[Collected data]
########

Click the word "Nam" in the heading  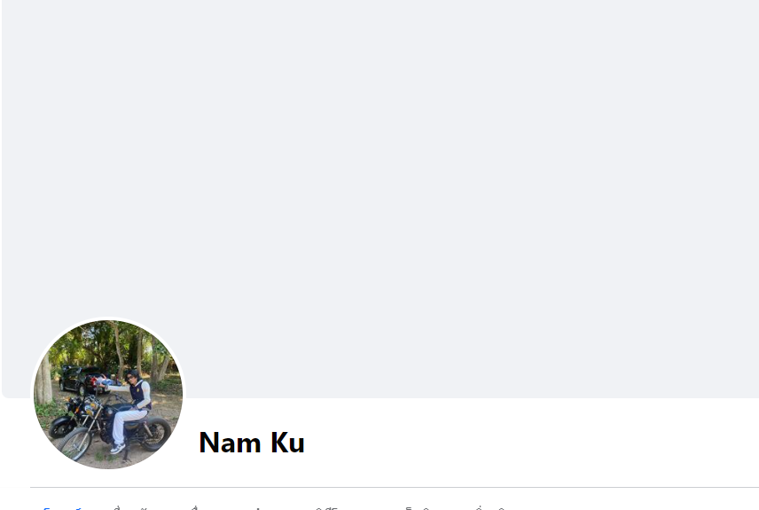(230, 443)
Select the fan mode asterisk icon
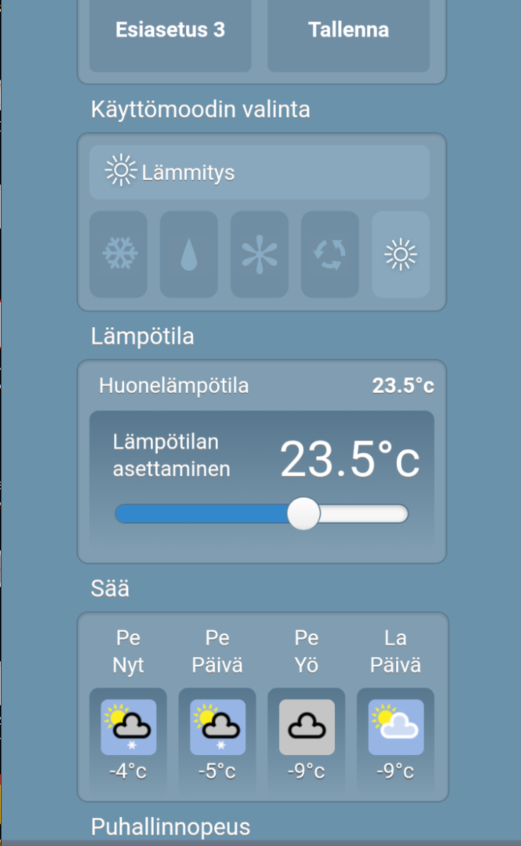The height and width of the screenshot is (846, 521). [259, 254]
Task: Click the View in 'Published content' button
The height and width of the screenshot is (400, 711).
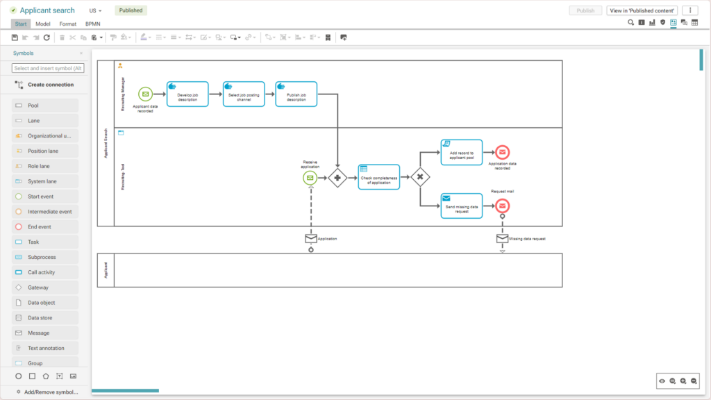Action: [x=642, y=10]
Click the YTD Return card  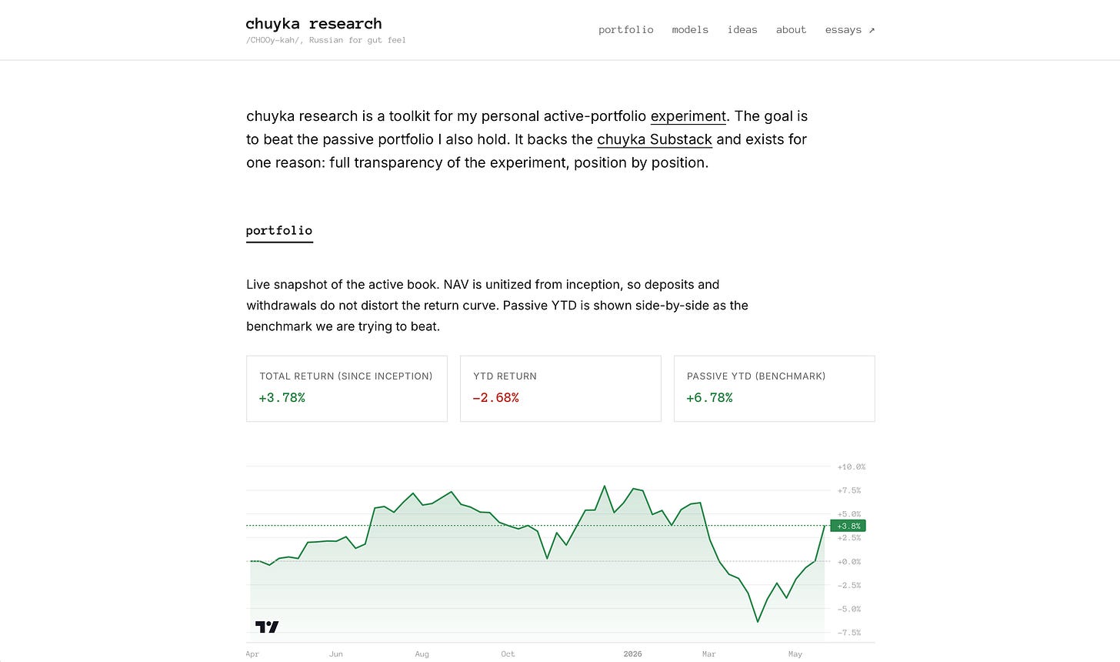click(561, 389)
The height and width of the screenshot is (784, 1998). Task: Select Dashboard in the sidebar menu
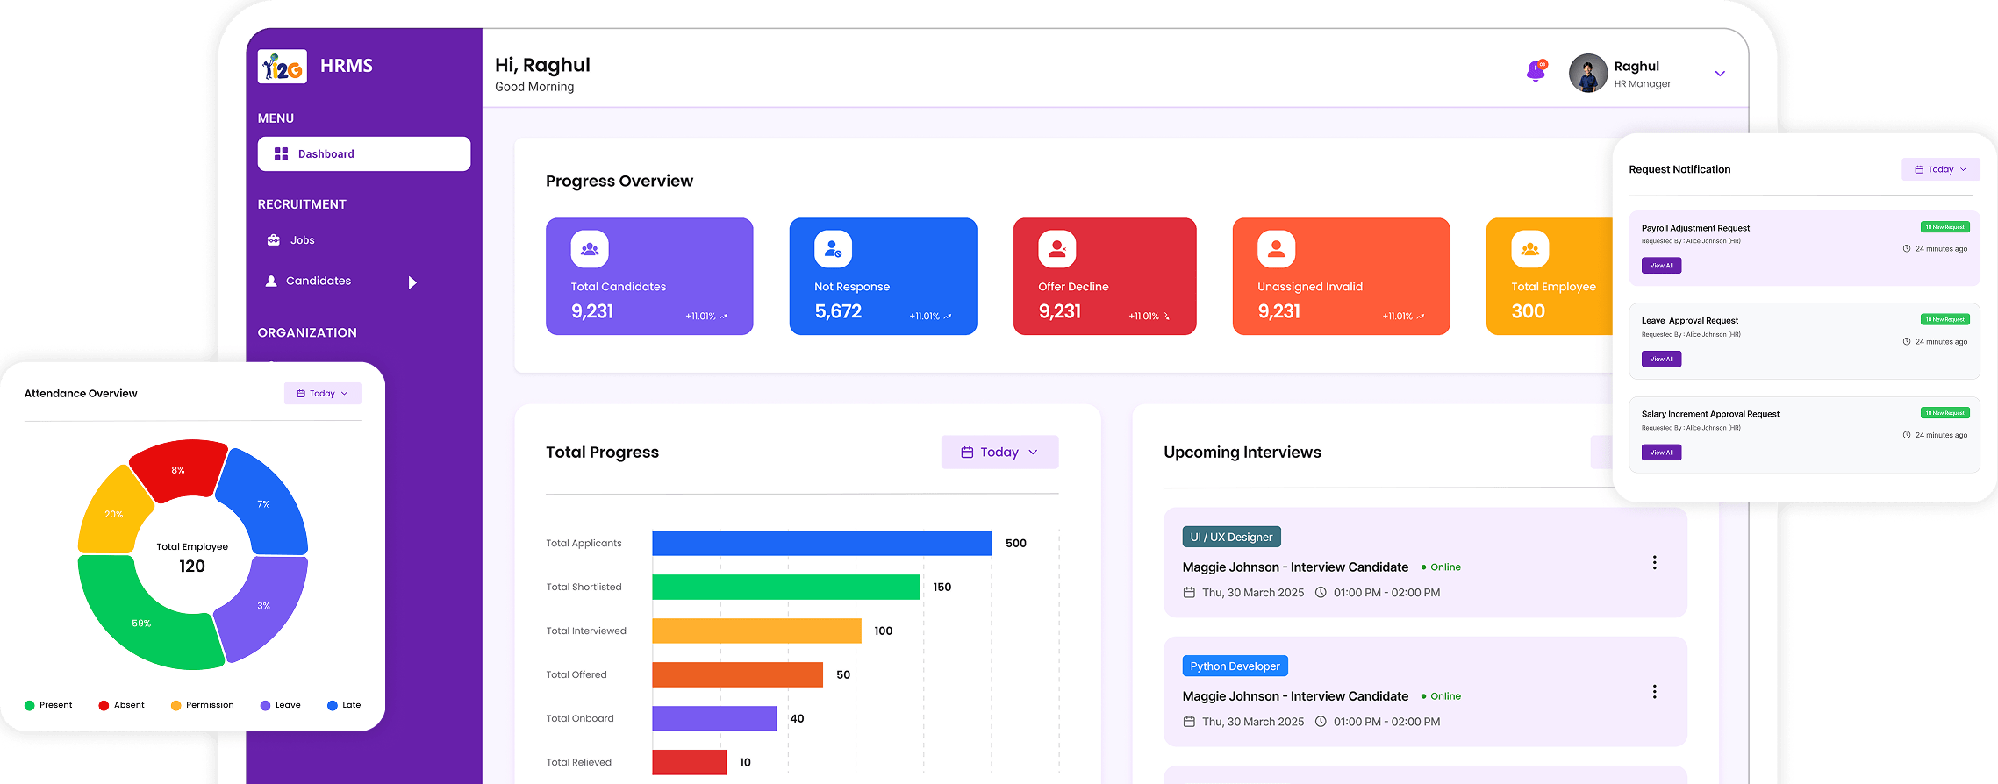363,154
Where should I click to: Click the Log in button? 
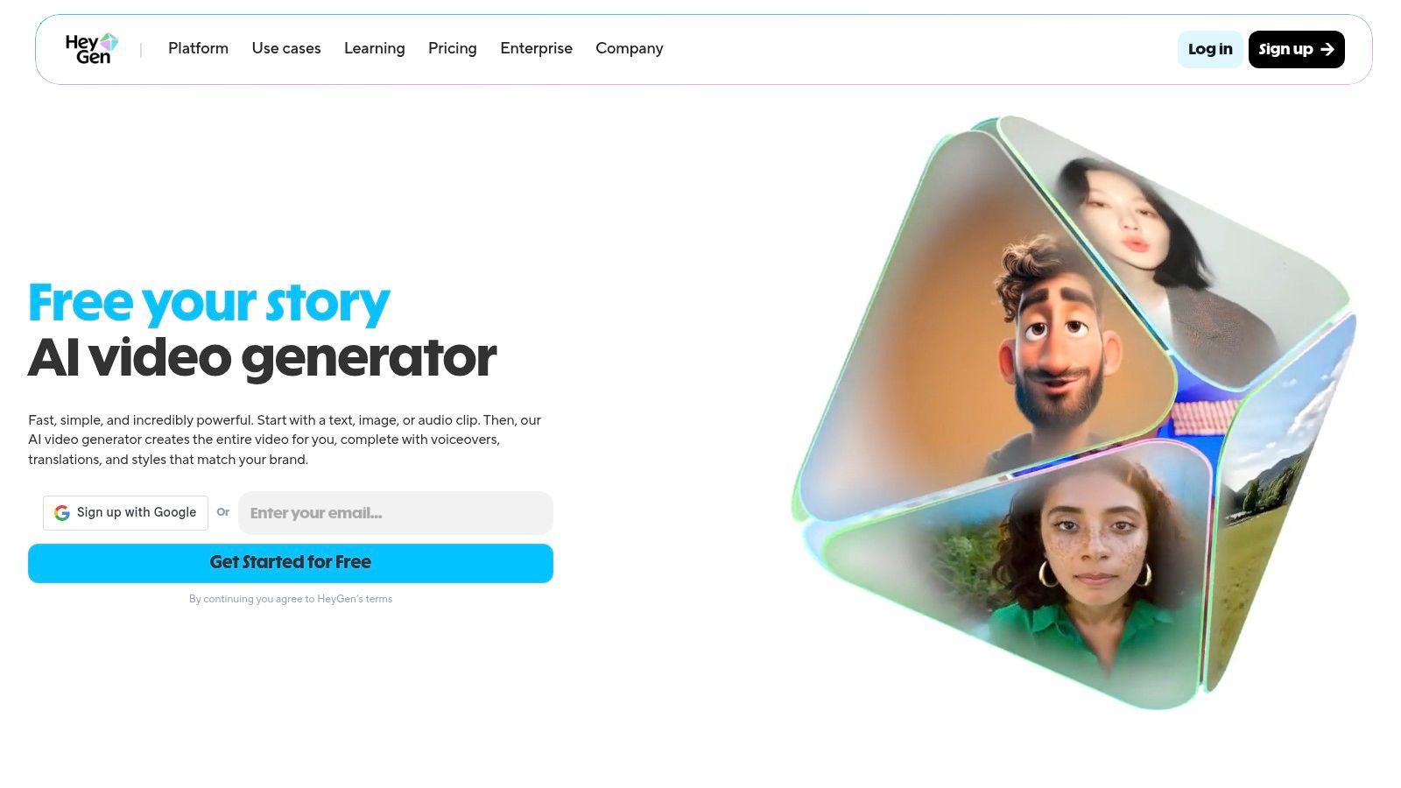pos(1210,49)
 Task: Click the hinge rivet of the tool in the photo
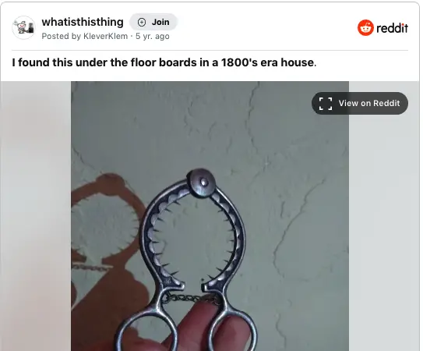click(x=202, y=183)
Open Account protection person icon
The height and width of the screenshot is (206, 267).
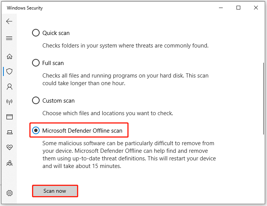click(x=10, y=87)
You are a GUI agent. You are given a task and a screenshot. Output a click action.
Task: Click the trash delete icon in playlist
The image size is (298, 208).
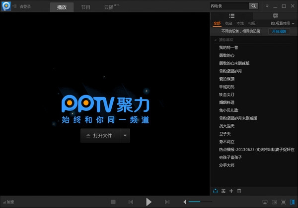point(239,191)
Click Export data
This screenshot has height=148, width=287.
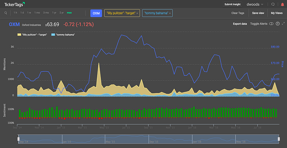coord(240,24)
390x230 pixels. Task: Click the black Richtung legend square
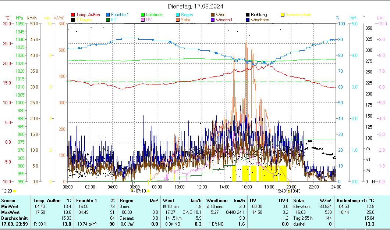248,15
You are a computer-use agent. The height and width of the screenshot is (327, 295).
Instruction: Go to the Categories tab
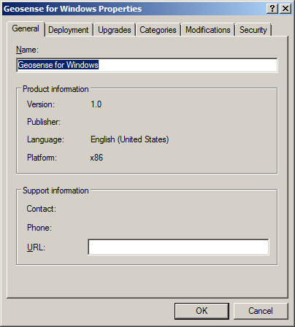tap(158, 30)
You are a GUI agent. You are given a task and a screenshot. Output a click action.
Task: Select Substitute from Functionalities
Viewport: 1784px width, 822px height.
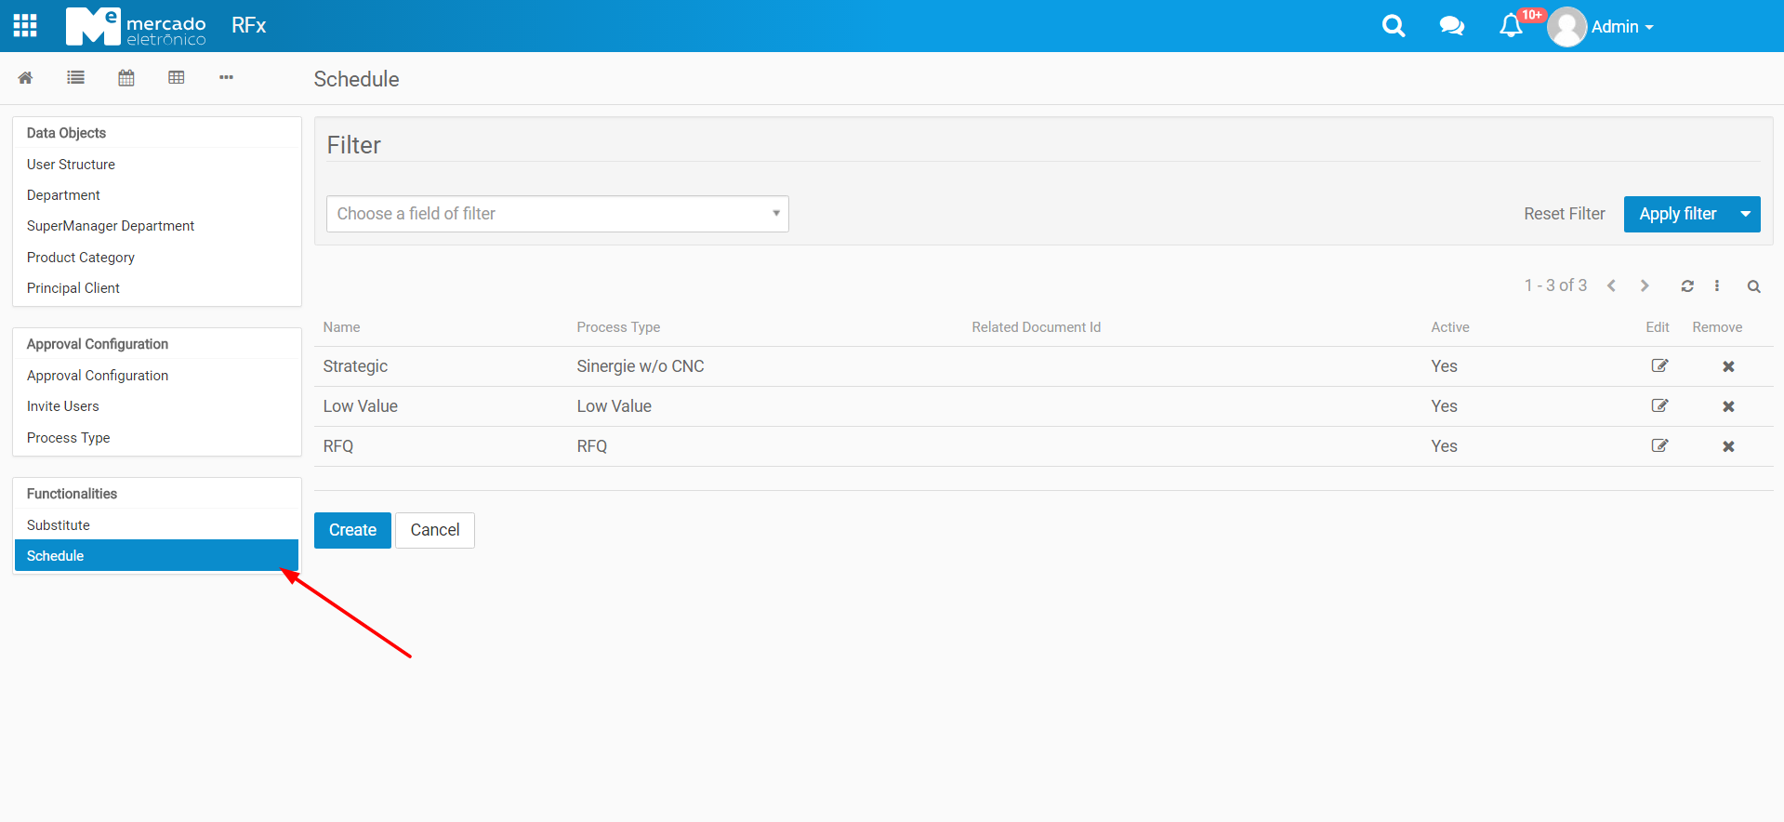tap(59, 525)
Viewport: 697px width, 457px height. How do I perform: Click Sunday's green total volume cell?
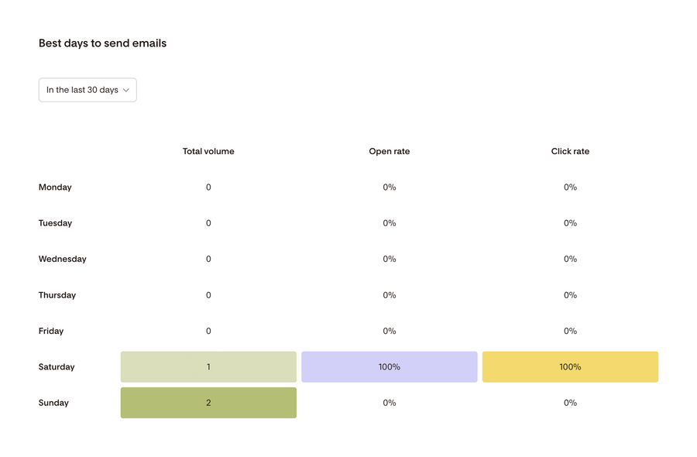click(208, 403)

########

> What you are asked to do:
Set down word for word the lines above from the one with "Where should I" up to and including the one with "Click Export data". Omit every picture.

> Answer to this task:
Where should I click to: Click the Log in button? 
pos(1210,49)
 Task: Click the hinge rivet of the tool in the photo
click(x=202, y=183)
Open Account protection person icon
The height and width of the screenshot is (206, 267).
click(x=10, y=87)
You are a GUI agent. You are given a task and a screenshot. Output a click action.
Task: Click the trash delete icon in playlist
The image size is (298, 208).
point(239,191)
Click Export data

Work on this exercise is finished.